Here is the import par file. Can I send you more info directly? I don’t want to clutter the comment section with just my problem.
## create or replace directory DP_TRANS_ISY as ‘/nas/trans/DMP/CISY’;
## export ORACLE_PDB_SID=ISYUTF8; impdp parfile=imp_schema_mvr_ISYMV_SCHEMA.par
USERID = ‘/ as sysdba’
directory = DP_TRANS_ISY
dumpfile = exp_schema_mvr_ISYMV_SCHEMA%U.dmp
logfile = imp_schema_mvr_ISYMV_SCHEMA.log
logtime = all
parallel = 32
# full = y
# content = data_only
exclude = statistics
metrics = y
Here is the interesting part of the log file where you can see that the indexes and functional indexes have been imported by all of the dp workers, while the constraints and foreign key constraints have been imported only by worker 1:
01-MAR-23 13:17:28.043: W-6 Processing object type SCHEMA_EXPORT/TABLE/INDEX/INDEX
01-MAR-23 14:04:20.206: W-9 Completed 149 INDEX objects in 2811 seconds
01-MAR-23 14:04:20.206: W-9 Completed by worker 1 3 INDEX objects in 2447 seconds
01-MAR-23 14:04:20.206: W-9 Completed by worker 2 5 INDEX objects in 2624 seconds
01-MAR-23 14:04:20.206: W-9 Completed by worker 3 4 INDEX objects in 2543 seconds
01-MAR-23 14:04:20.206: W-9 Completed by worker 4 3 INDEX objects in 2404 seconds
01-MAR-23 14:04:20.206: W-9 Completed by worker 5 3 INDEX objects in 2566 seconds
01-MAR-23 14:04:20.206: W-9 Completed by worker 6 2 INDEX objects in 2461 seconds
01-MAR-23 14:04:20.206: W-9 Completed by worker 7 7 INDEX objects in 2581 seconds
01-MAR-23 14:04:20.206: W-9 Completed by worker 8 19 INDEX objects in 2623 seconds
01-MAR-23 14:04:20.206: W-9 Completed by worker 9 2 INDEX objects in 2373 seconds
01-MAR-23 14:04:20.206: W-9 Completed by worker 10 12 INDEX objects in 2443 seconds
01-MAR-23 14:04:20.206: W-9 Completed by worker 11 26 INDEX objects in 2811 seconds
01-MAR-23 14:04:20.206: W-9 Completed by worker 12 11 INDEX objects in 2632 seconds
01-MAR-23 14:04:20.206: W-9 Completed by worker 13 7 INDEX objects in 2507 seconds
01-MAR-23 14:04:20.206: W-9 Completed by worker 14 31 INDEX objects in 2643 seconds
01-MAR-23 14:04:20.206: W-9 Completed by worker 15 9 INDEX objects in 2599 seconds
01-MAR-23 14:04:20.206: W-9 Completed by worker 16 5 INDEX objects in 2504 seconds
01-MAR-23 14:04:20.218: W-9 Processing object type SCHEMA_EXPORT/TABLE/INDEX/FUNCTIONAL_INDEX/INDEX
01-MAR-23 14:19:35.181: W-1 Completed 2 INDEX objects in 914 seconds
01-MAR-23 14:19:35.181: W-1 Completed by worker 4 1 INDEX objects in 914 seconds
01-MAR-23 14:19:35.181: W-1 Completed by worker 10 1 INDEX objects in 43 seconds
01-MAR-23 14:19:35.184: W-1 Processing object type SCHEMA_EXPORT/TABLE/CONSTRAINT/CONSTRAINT
01-MAR-23 17:22:50.136: W-6 Completed 75 CONSTRAINT objects in 10994 seconds
01-MAR-23 17:22:50.136: W-6 Completed by worker 1 75 CONSTRAINT objects in 10994 seconds
01-MAR-23 17:22:50.138: W-6 Processing object type SCHEMA_EXPORT/TABLE/CONSTRAINT/REF_CONSTRAINT
01-MAR-23 17:22:51.440: W-16 Completed 12 REF_CONSTRAINT objects in 0 seconds
01-MAR-23 17:22:51.440: W-16 Completed by worker 1 12 REF_CONSTRAINT objects in 0 seconds
sorry for the VERY late reply. We discussed this internally weeks ago already but I did not follow up yet with you. Please always feel free to mail me directly since we worked together for such a long time.

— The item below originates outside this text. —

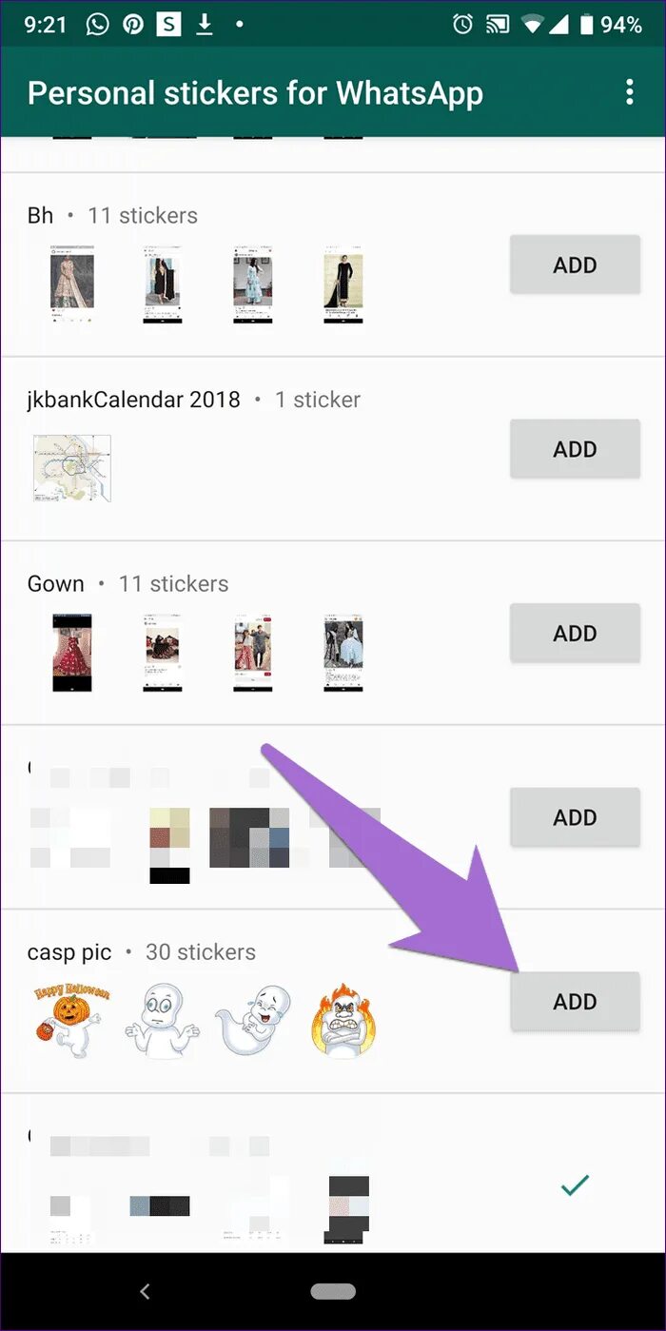666x1331 pixels.
Task: Add the jkbankCalendar 2018 sticker pack
Action: tap(575, 449)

“Constraint indexes (primary keys, anyway, which are implemented as unique indexes) are not built at the same point as the other indexes, and in fact Data Pump isn’t the entity directing creation of those indexes. PK indexes are also not excluded if you EXCLUDE=INDEX, because they are table objects, not index objects.

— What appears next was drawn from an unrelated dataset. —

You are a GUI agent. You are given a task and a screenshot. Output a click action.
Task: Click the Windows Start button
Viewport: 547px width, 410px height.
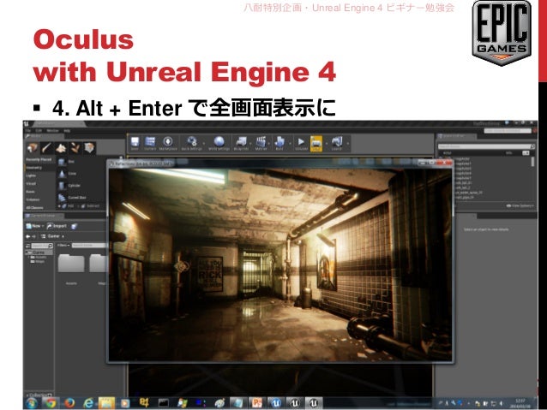(31, 401)
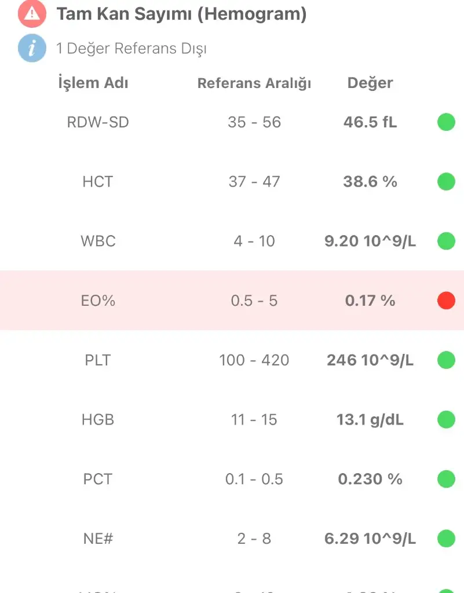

We do import other constraints in parallel, as we do indexes, since 220.127.116.11. But I think that PK constraints are not done that way because they are created when the table is built. That’s my recollection, but if there is a logfile showing what he is seeing, that might help.”
I shared your log with Bill and Roy. If something strange is shown, I will follow up with you via email.